La SAS Amidis & Cie soutient que :
— la prescription de deux ans de l’article L145-60 du code de commerce a commencé à courir, au plus tard, le 31 mars 2006 ;
— aucun mémoire préalable à la saisine du tribunal n’a été établi en contradiction avec les dispositions de l’article R145-23 du code de commerce.
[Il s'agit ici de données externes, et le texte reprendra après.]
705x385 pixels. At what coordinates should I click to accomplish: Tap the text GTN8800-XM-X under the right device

Vu les conclusions du 28 juin 2024, auxquelles il est renvoyé pour exposé des prétentions et moyens de la SCI De La Vallée Saint Denis qui demande à la cour de :
A titre principal,
— voir le conseiller de la mise en état se déclarer incompétent pour statuer sur les fins de non-recevoir et sur la demande de confirmation du jugement du tribunal judiciaire de Rouen du 9 mars 2021, seule la cour d’appel statuant au fond étant compétente pour connaître de ces demandes,
A titre subsidiaire et sur le fond,
— débouter la Société Amidis & Cie de ses demandes d’irrecevabilité des demandes de la SCI de la Vallée Saint Denis,
A titre reconventionnel,
— réformer le jugement du tribunal judiciaire de Rouen du 9 mars 2021 en ce qu’il a déclaré la SCI de la Vallée Saint Denis irrecevable en ses demandes, celles-ci étant prescrites,
En conséquence et statuant à nouveau,
— déclarer la SCI de la Vallée Saint Denis recevable en ses demandes,
En tout état de cause,
— débouter la Société Amidis & Cie de ses demandes de condamnation de la SCI de la Vallée Saint Denis à lui régler la somme de 5 000 euros sur le fondement de l’article 700 du code de procédure civile, ainsi qu’aux entiers dépens,
— condamner la Société Amidis & Cie à régler à la SCI de la Vallée Saint Denis une somme de 5 000 euros sur le fondement de l’article 700 du code de procédure civile,
— condamner la Société Amidis & Cie aux entiers dépens de la présente instance, dont distraction sera faite au profit de la SELARL LX Normandie, avocat au barreau de Rouen,
La SCI de la Vallée Saint Denis soutient que le conseiller de la mise en état n’est pas compétent pour connaître des fins de non-recevoir soulevées par la SAS Amidis & Cie en que qu’elles reviendraient à infirmer la décision entreprise.
MOTIFS DE LA DECISION
Le conseiller de la mise en état ne peut connaître ni des fins de non-recevoir qui ont été tranchées par le juge de la mise en état, ou par le tribunal, ni de celles qui, bien que n’ayant pas été tranchées en première instance, auraient pour conséquence, si elles étaient accueillies, de remettre en cause ce qui a été jugé au fond par le premier juge.
Le premier juge ayant déclaré irrecevable comme prescrite la demande de la SCI De La Vallée Saint Denis de réajustement du loyer fondée sur les dispositions de l’article L. 145-31 alinéa 3 du code de commerce ainsi que la demande accessoire de communication sous astreinte de l’intégralité des quittances et/ou appels de loyers adressés par la société Amidis & Cie à la société Ouest Lavage, le point de savoir si ces demandes sont irrecevables ne peut relever que de la cour d’appel.
PAR CES MOTIFS
Le conseiller de la mise en état statuant par ordonnance contradictoire susceptible de déféré ;
Dit que la connaissance des deux fins de non-recevoir soulevées par la SAS Amidis & Cie ne relève que de la cour d’appel statuant collégialement ;
Condamne la SAS Amidis & Cie aux dépens du présent incident avec droit de recouvrement direct accordé à la SELARL LX Normandie ;
Déboute toutes les parties de leurs demandes fondées sur l’article 700 du code de procédure civile.